Dataset excerpts »

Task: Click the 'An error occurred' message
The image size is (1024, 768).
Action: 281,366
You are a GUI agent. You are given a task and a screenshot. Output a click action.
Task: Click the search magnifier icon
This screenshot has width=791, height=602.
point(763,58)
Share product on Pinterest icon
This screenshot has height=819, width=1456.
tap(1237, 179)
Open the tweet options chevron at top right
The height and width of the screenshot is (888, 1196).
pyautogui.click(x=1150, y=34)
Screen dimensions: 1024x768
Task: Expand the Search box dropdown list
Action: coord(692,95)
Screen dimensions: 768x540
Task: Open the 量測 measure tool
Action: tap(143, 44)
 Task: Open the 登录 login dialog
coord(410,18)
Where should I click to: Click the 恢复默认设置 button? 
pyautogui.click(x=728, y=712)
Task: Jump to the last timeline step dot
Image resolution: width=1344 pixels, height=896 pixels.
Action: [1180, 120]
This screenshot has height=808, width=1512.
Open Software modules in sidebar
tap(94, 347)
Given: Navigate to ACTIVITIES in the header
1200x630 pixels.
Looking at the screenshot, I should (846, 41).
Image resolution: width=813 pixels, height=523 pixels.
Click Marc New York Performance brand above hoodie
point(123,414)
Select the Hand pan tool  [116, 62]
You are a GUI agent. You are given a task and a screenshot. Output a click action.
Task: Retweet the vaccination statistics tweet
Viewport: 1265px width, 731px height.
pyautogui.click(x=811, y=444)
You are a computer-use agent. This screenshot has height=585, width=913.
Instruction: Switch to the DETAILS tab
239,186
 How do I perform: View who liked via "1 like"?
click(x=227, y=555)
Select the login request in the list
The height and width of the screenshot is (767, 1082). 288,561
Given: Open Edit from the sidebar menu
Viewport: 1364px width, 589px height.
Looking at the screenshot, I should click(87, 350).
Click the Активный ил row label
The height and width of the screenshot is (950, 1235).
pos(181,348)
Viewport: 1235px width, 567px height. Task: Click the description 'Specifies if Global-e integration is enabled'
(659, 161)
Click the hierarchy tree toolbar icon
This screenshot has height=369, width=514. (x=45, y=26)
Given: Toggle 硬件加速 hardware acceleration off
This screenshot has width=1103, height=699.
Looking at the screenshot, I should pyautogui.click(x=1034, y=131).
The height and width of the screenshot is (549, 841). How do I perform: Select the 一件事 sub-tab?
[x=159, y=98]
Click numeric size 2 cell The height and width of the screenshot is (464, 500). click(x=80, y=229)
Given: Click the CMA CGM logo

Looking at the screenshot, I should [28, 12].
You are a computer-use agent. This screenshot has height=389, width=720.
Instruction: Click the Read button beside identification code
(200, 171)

Goal of the exercise » Copy each record from above without leaving any out.

Response to this exercise »
Task: Click the 'An error occurred' message
The image size is (1024, 768).
Action: 281,366
You are a GUI agent. You are given a task and a screenshot. Output a click action.
Task: Click the search magnifier icon
This screenshot has width=791, height=602.
point(763,58)
Share product on Pinterest icon
This screenshot has height=819, width=1456.
tap(1237, 179)
Open the tweet options chevron at top right
The height and width of the screenshot is (888, 1196).
pyautogui.click(x=1150, y=34)
Screen dimensions: 1024x768
Task: Expand the Search box dropdown list
Action: coord(692,95)
Screen dimensions: 768x540
Task: Open the 量測 measure tool
Action: tap(143, 44)
 Task: Open the 登录 login dialog
coord(410,18)
Where should I click to: Click the 恢复默认设置 button? 
pyautogui.click(x=728, y=712)
Task: Jump to the last timeline step dot
Image resolution: width=1344 pixels, height=896 pixels.
Action: [1180, 120]
This screenshot has height=808, width=1512.
Open Software modules in sidebar
tap(94, 347)
Given: Navigate to ACTIVITIES in the header
1200x630 pixels.
Looking at the screenshot, I should (846, 41).
Image resolution: width=813 pixels, height=523 pixels.
Click Marc New York Performance brand above hoodie
point(123,414)
Select the Hand pan tool  [116, 62]
You are a GUI agent. You are given a task and a screenshot. Output a click action.
Task: Retweet the vaccination statistics tweet
Viewport: 1265px width, 731px height.
pyautogui.click(x=811, y=444)
You are a computer-use agent. This screenshot has height=585, width=913.
Instruction: Switch to the DETAILS tab
239,186
 How do I perform: View who liked via "1 like"?
click(x=227, y=555)
Select the login request in the list
The height and width of the screenshot is (767, 1082). 288,561
Given: Open Edit from the sidebar menu
Viewport: 1364px width, 589px height.
Looking at the screenshot, I should click(87, 350).
Click the Активный ил row label
The height and width of the screenshot is (950, 1235).
pos(181,348)
Viewport: 1235px width, 567px height. Task: Click the description 'Specifies if Global-e integration is enabled'
(659, 161)
Click the hierarchy tree toolbar icon
This screenshot has height=369, width=514. (x=45, y=26)
Given: Toggle 硬件加速 hardware acceleration off
This screenshot has width=1103, height=699.
Looking at the screenshot, I should pyautogui.click(x=1034, y=131).
The height and width of the screenshot is (549, 841). How do I perform: Select the 一件事 sub-tab?
[x=159, y=98]
Click numeric size 2 cell The height and width of the screenshot is (464, 500). click(x=80, y=229)
Given: Click the CMA CGM logo

Looking at the screenshot, I should [28, 12].
You are a computer-use agent. This screenshot has height=389, width=720.
Instruction: Click the Read button beside identification code
(200, 171)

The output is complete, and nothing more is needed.